Winston Churchill was not only a great orator, but also a great writer. His History of the English-Speaking Peoples has kept me occupied for many hours. As I followed South African President Ramaphosa trying to deliver his State of the Nation address, I remembered Churchill's description of Brittania as the long night descended on the Roman Empire.
Central heating was more common in Roman times than in Britain in the 1930s. Peace was kept by a few legions, trade flourished, and rigid fair laws regulated society. Lack of agricultural innovation, economic stagnation, and five centuries of peace was followed by barbarian incursions. Rome descended into corruption and anarchy. Officials voted salary increases for themselves, every law became subject to money, every man had a price. Wealthy citizens buried their treasures. Walls were built; international links were severed. And the dark ages descended.
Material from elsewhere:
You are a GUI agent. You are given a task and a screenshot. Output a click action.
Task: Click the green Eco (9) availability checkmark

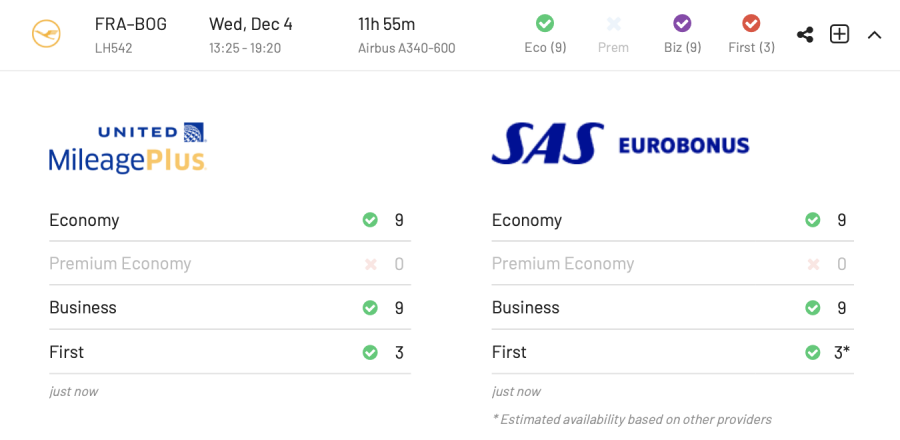tap(545, 23)
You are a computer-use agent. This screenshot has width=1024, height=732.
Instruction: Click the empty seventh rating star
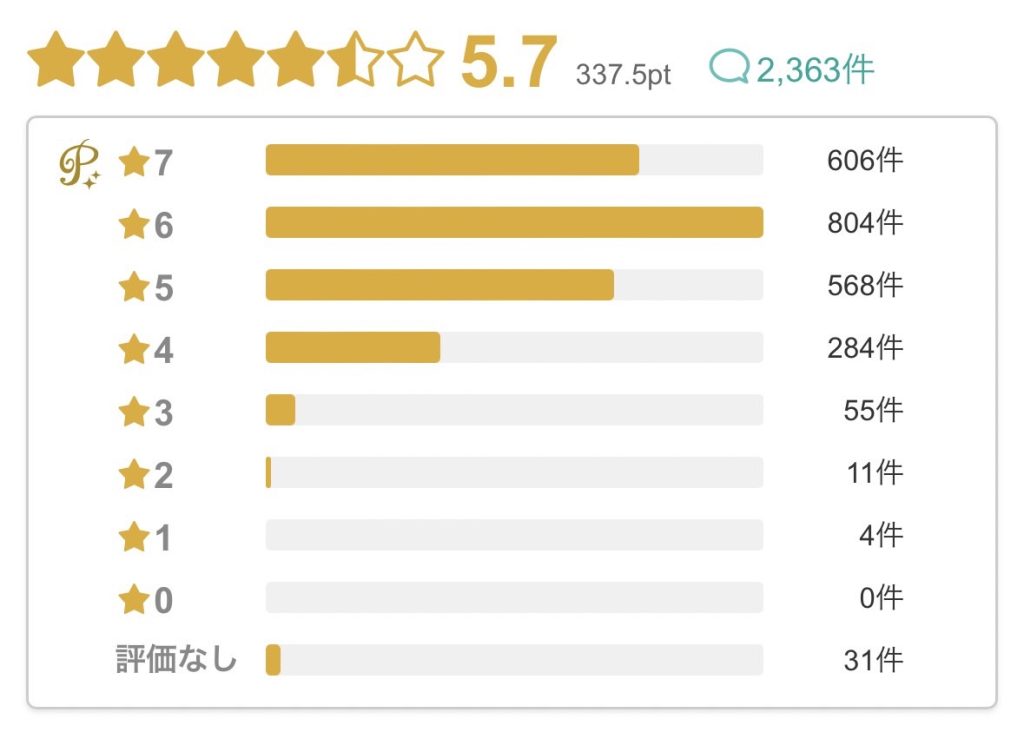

Doomsayers in South Africa see parallels. Our electricity utility, ESKOM, once the cheapest power producer in the world, is now struggling under massive debts, asking for yet another tariff increase and government bailouts to maintain its monopoly position. Other state-owned enterprises, and there are many, clamour for treasury to increase their share of the cake. And the government seems to oblige, reluctant to lose the power of political patronage and handy pools of cash from which party faithful can finance lavish lifestyles. ESKOM has to shed some 13,000 jobs to become solvent, yet the president vowed that there would be no job losses, that no routes would be cut to save the ailing airline.
But SONA, was also made a spectacle by the Economic Freedom Fighters, who raised endless Points of Order, descended to insults and disrupted Parliament, mocking the primary institution of South African democracy. The Speaker managed to retain control, and thereby perhaps injected a ray of light into an otherwise gloomy picture. Elsewhere, judges were bickering in public about office politics, and the Deputy Chief Justice over an endless litany of corruption in numerous state institutions. In the meantime the economy is stagnant, unemployment is growing, and emigrants are taking their skills and knowledge overseas. Some tax experts now propose an exit tax to raise cash for the fiscus.
Churchill would have been fascinated by the Brexit phenomenon, and the repetition of the post-Roman isolationism seen in Britain today. The British Prime Minister's "war on the law" seems to echo recent statements by President Trump.
Yet all is not gloom. The South African Speaker's handling of the disruptions in Parliament is a ray of light. Voices within the ruling party, and in the media against the political capture of the South African economy, add hope. A renewed political impetus, a new generation, young voices both in South Africa brings the dawn, not the long night.